1. Graph Data

This matters because graph models become confusing when the data representation is treated as magic. Focus on how node features, edge lists, labels, and graph batches are just structured tensors.

1.1. A graph as tensors

edge_index uses shape [2, num_edges]. Row 0 stores source nodes and row 1 stores destination nodes.

[ ]:

import torch

device = torch.device('cuda' if torch.cuda.is_available() else 'cpu')

node_features = torch.tensor([
    [1.0, 0.0, 0.2],
    [0.9, 0.1, 0.1],
    [0.0, 1.0, 0.3],
    [0.1, 0.8, 0.4],
    [0.2, 0.2, 1.0],
], dtype=torch.float32)

edge_index = torch.tensor([
    [0, 1, 1, 2, 2, 3, 3, 4],
    [1, 0, 2, 1, 3, 2, 4, 3],
], dtype=torch.long)
node_labels = torch.tensor([0, 0, 1, 1, 2], dtype=torch.long)

node_features = node_features.to(device)
edge_index = edge_index.to(device)
node_labels = node_labels.to(device)

print('nodes:', node_features.shape)
print('edges:', edge_index.shape)
assert edge_index.shape[0] == 2

1.2. Edge list to adjacency

Dense adjacency matrices are easy to inspect. Edge lists are usually cheaper for sparse graphs.

[ ]:

def to_dense_adjacency(edge_index, num_nodes):
    adjacency = torch.zeros((num_nodes, num_nodes), dtype=torch.float32, device=edge_index.device)
    source, destination = edge_index
    adjacency[destination, source] = 1.0
    return adjacency

adjacency = to_dense_adjacency(edge_index, num_nodes=node_features.shape[0])
print(adjacency.cpu())
assert adjacency.sum().item() == edge_index.shape[1]

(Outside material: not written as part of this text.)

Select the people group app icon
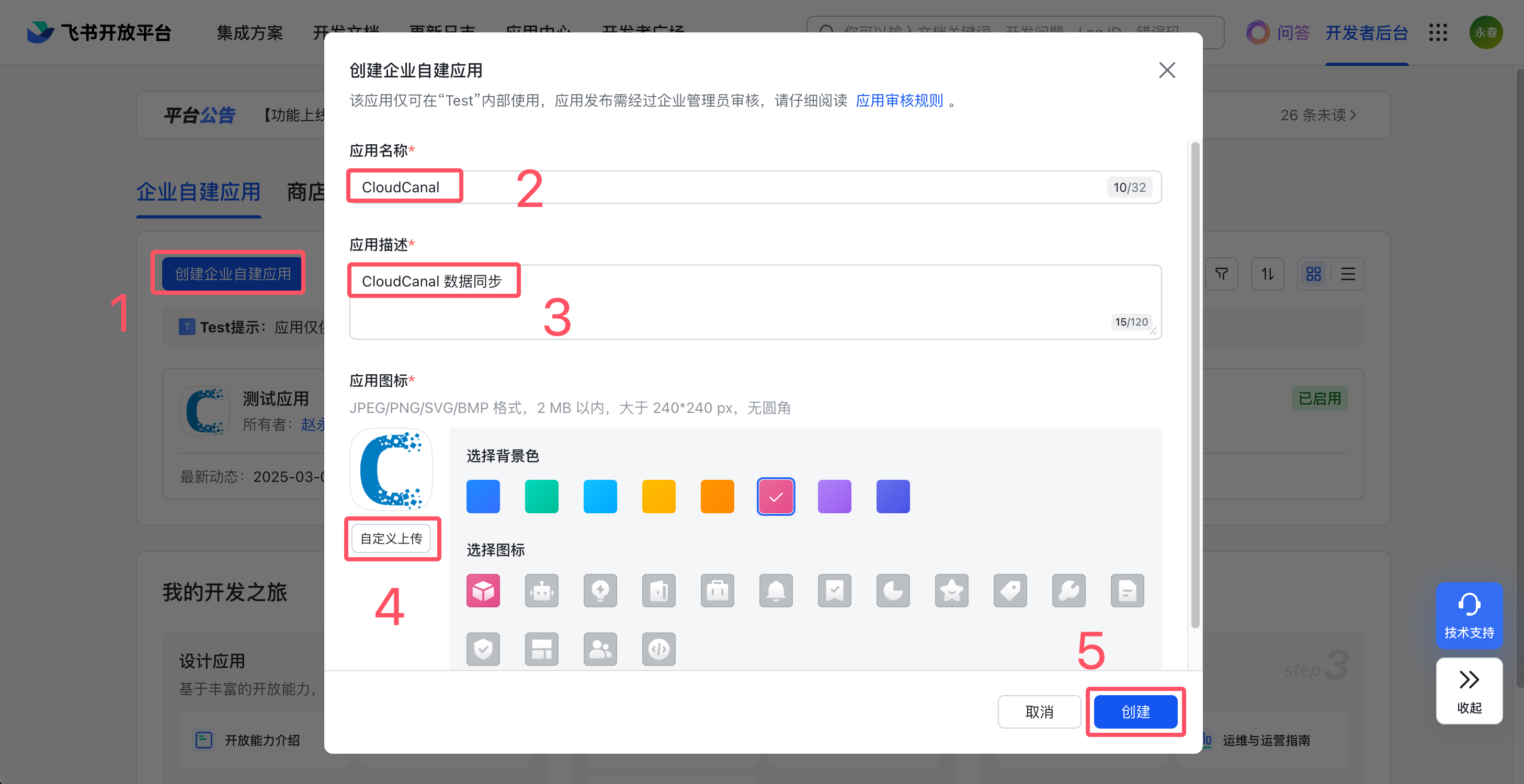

1.3. Batch multiple graphs

Concatenate node features, offset the second graph’s node ids, concatenate edges, and keep a batch vector telling which graph each node came from.

[ ]:

graph_a = {
    'x': torch.randn(3, 4),
    'edge_index': torch.tensor([[0, 1, 1, 2], [1, 0, 2, 1]]),
    'y': torch.tensor([0]),
}
graph_b = {
    'x': torch.randn(2, 4),
    'edge_index': torch.tensor([[0, 1], [1, 0]]),
    'y': torch.tensor([1]),
}

def batch_graphs(graphs):
    xs = []
    edge_indices = []
    batch = []
    labels = []
    node_offset = 0
    for graph_id, graph in enumerate(graphs):
        xs.append(graph['x'])
        edge_indices.append(graph['edge_index'] + node_offset)
        batch.append(torch.full((graph['x'].shape[0],), graph_id, dtype=torch.long))
        labels.append(graph['y'])
        node_offset += graph['x'].shape[0]
    return {
        'x': torch.cat(xs),
        'edge_index': torch.cat(edge_indices, dim=1),
        'batch': torch.cat(batch),
        'y': torch.cat(labels),
    }

batched = batch_graphs([graph_a, graph_b])
print({key: tuple(value.shape) for key, value in batched.items()})
assert batched['batch'].tolist() == [0, 0, 0, 1, 1]